A famous woman – beatified, sainted and given a doctorate by the
Catholic Church – Saint Teresa, wrote in 1578: "Weakness
is natural and it is very weak, especially in women." Recommending
an extreme discipline with the nuns, the future saint argued: "I
do not believe there is anything in the world that could damage a prelate
more than to not be feared, and for his subjects to think they may deal
with him as with an equal, especially for women, for once understanding
that there is in the prelate such softness… governing them will
be difficult." But this deficient nature impeded not only the proper
social order but mystical achievement as well. Just like Buddha, in
her famous book Las moradas the same saint recognized the natural "stupidity
of women" that made it difficult for them to reach the center of
the divine mystery.
It is perfectly understandable
that a woman at the service of the patriarchal order, like Saint Teresa,
would have been beatified, while another religious woman who openly
opposed this structure would never have been recognized as such. I would
sum up Saint Teresa's slogan in just one word: obedience, above all
social obedience.
Saint Teresa died an old
woman and without the martyrdom proper to the saints. Sor Juana, in
contrast, was made to suffer psychological, moral and, finally, physical
torture until she died at the age of fourty-four, serving her fellow
man in the epidemic of 1695. But none of that matters for canonizing
her as a saint when "the worst of all women" committed the
sin of questioning authority. Why not propose, then, Saint Juana Inés
de la Cruz, patron saint of oppressed women?
Those who reject Sor Juana's
religious merits adduce a political value in her figure, when not merely
a literary one. In another essay we already noted the political value
of the life and death of Jesus, a value historically denied. The political
and the aesthetic in Santa Teresa – the "patron saint of
writers" – fill her works and thoughts as much as the religious
and the mystical do. Nonetheless, a hegemonic political position is
an invisible politics: it is omnipresent.
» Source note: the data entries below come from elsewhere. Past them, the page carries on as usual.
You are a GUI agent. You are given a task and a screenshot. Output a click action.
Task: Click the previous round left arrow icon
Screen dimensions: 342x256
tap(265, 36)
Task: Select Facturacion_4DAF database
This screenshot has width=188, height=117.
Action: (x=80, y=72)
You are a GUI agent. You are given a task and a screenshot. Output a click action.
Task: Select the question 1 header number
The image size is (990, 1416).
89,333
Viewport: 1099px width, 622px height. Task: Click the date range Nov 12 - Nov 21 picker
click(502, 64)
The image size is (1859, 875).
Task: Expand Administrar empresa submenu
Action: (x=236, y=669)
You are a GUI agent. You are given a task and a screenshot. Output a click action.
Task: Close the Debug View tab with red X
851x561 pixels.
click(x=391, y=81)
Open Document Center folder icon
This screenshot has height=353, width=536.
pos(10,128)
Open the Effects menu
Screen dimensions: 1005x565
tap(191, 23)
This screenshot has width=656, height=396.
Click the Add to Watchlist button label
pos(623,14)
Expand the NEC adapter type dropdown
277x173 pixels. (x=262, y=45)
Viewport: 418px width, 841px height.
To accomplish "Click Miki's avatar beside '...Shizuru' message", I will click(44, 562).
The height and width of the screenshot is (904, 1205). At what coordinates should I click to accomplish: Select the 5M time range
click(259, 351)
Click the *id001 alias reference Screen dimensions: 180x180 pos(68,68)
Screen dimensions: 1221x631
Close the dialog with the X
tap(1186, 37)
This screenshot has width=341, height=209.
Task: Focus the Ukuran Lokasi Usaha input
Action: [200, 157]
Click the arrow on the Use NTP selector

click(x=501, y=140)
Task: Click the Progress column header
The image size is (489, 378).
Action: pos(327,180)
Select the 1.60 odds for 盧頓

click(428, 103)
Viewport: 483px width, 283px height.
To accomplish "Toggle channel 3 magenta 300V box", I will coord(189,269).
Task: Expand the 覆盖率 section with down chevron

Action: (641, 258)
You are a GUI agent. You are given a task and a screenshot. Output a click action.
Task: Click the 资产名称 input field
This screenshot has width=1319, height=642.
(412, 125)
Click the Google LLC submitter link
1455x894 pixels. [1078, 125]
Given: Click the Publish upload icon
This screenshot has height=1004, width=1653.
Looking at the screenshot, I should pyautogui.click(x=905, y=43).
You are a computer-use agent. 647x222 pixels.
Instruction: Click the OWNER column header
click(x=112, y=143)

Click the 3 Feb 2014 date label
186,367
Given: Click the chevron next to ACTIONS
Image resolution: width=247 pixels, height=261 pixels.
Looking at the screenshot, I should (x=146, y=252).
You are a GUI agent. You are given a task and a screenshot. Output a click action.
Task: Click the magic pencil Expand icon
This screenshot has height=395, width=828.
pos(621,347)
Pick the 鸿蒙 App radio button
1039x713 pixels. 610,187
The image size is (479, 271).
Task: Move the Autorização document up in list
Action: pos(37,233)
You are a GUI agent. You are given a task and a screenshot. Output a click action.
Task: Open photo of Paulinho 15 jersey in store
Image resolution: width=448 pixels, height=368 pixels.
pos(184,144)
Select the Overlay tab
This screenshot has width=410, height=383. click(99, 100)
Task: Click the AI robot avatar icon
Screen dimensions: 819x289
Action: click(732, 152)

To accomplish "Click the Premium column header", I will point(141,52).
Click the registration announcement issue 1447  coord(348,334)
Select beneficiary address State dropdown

Only that politics which resists
the hegemony, which contests the dominant discourse becomes visible.
When I kiss my wife on the
mouth in a public square, I am exercising a hegemonic sexuality, which
is the heterosexual one. If two women or two men do the same thing they
are not only exercising their homosexuality but also a challenge to
the hegemonic order which rewards some and punishes others. Each time
a man goes out on the street dressed as a traditional woman, inevitably
he is making a – visible – political statement. I also make
a political statement when I go out on the street dressed as a (traditional)
man, but my declaration coincides with the hegemonic politics, is transparent,
invisible, appears apolitical, neutral. It is for this reason that the
act of the marginalized becomes a visible politics.
We can understand in the
same way the political and religious factor in two women as different
as Saint Teresa and Sor Juana. Perhaps this is one of the reasons for
which one of them has been repeatedly honored by the religious tradition
and the other reduced to the literary circle or to the Mexican two-hundred
peso notes, symbol of the material world, abstraction of sin.